Directions: Please reproduce the lines word for word, from the line with "Given: Open Gitanas Nausėda's profile avatar" to the line with "Looking at the", including both of those lines.

Task data:
------

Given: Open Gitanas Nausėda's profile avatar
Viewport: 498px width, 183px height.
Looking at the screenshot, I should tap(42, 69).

------

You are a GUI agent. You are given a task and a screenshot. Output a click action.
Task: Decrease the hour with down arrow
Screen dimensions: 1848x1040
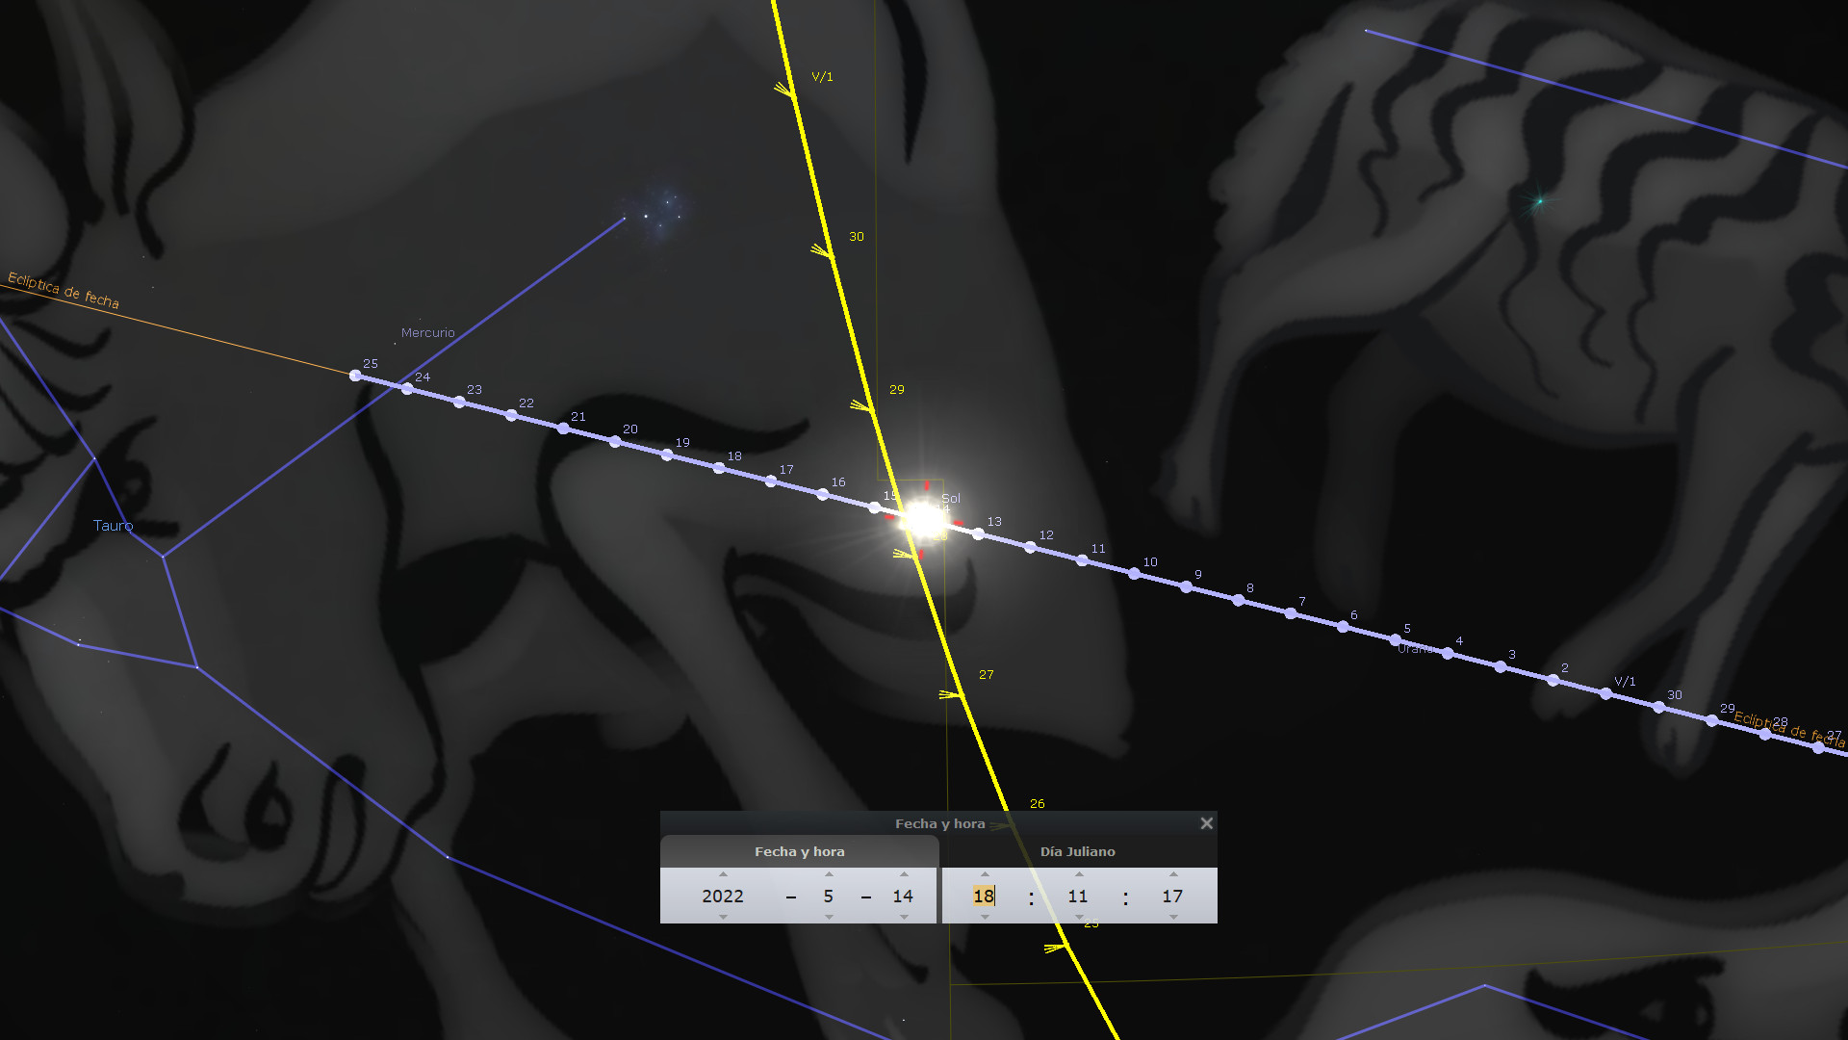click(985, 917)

------

Right answer:
Given: Open Gitanas Nausėda's profile avatar
Viewport: 498px width, 183px height.
Looking at the screenshot, I should tap(42, 69).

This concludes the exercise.